**Instruções de trabalho:**
**a)** Por favor, transcreva literalmente o trecho do artigo de opinião que vai de "Marcio Astrini" até "Um o abandonou.", inclusive.
**b)** Liste todas as pessoas mencionadas pelo nome no artigo de opinião, cada uma só uma vez.

**Texto fornecido:**
VOLTAR

Longe do Acordo do Clima

O Globo, Opinião, p. 15
Autor: ASTRINI, Marcio
09 de Jun de 2017

Longe do Acordo do Clima
Dobradinha entre o governo Temer e a bancada ruralista está fazendo com que uma série de projetos extremamente danosos ao meio ambiente avance em ritmo acelerado

Marcio Astrini

A pior notícia ambiental dos últimos tempos veio da Casa Branca, com o anúncio de Donald Trump de retirar os Estados Unidos do Acordo de Paris. Importante para combater as mudanças climáticas, o acordo contém compromissos para diminuir o ritmo de nossa poluição do planeta. Ações neste sentido são essenciais para evitar que eventos extremos vitimem ainda mais pessoas, principalmente os mais pobres.
Países como o Brasil, que são grandes produtores de alimentos, sofrerão com o desequilíbrio do clima. Lutar contra o aquecimento do planeta é, antes de tudo, um questão humanitária e de combate à desigualdade. Por conta disso, cerca de 200 países aderiram ao acordo. Um o abandonou.

**Dados fornecidos:**
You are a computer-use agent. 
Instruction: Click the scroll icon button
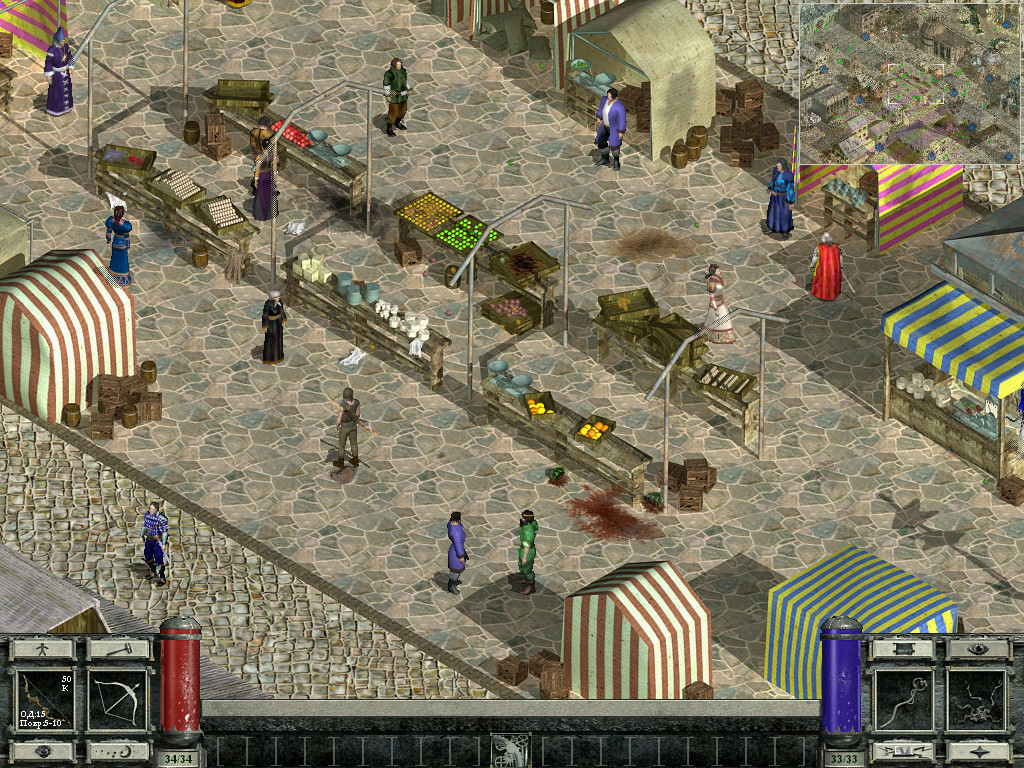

**Soluções das tarefas:**
**a)**
Marcio Astrini

A pior notícia ambiental dos últimos tempos veio da Casa Branca, com o anúncio de Donald Trump de retirar os Estados Unidos do Acordo de Paris. Importante para combater as mudanças climáticas, o acordo contém compromissos para diminuir o ritmo de nossa poluição do planeta. Ações neste sentido são essenciais para evitar que eventos extremos vitimem ainda mais pessoas, principalmente os mais pobres.
Países como o Brasil, que são grandes produtores de alimentos, sofrerão com o desequilíbrio do clima. Lutar contra o aquecimento do planeta é, antes de tudo, um questão humanitária e de combate à desigualdade. Por conta disso, cerca de 200 países aderiram ao acordo. Um o abandonou.

**b)**
- Marcio Astrini
- Temer
- Donald Trump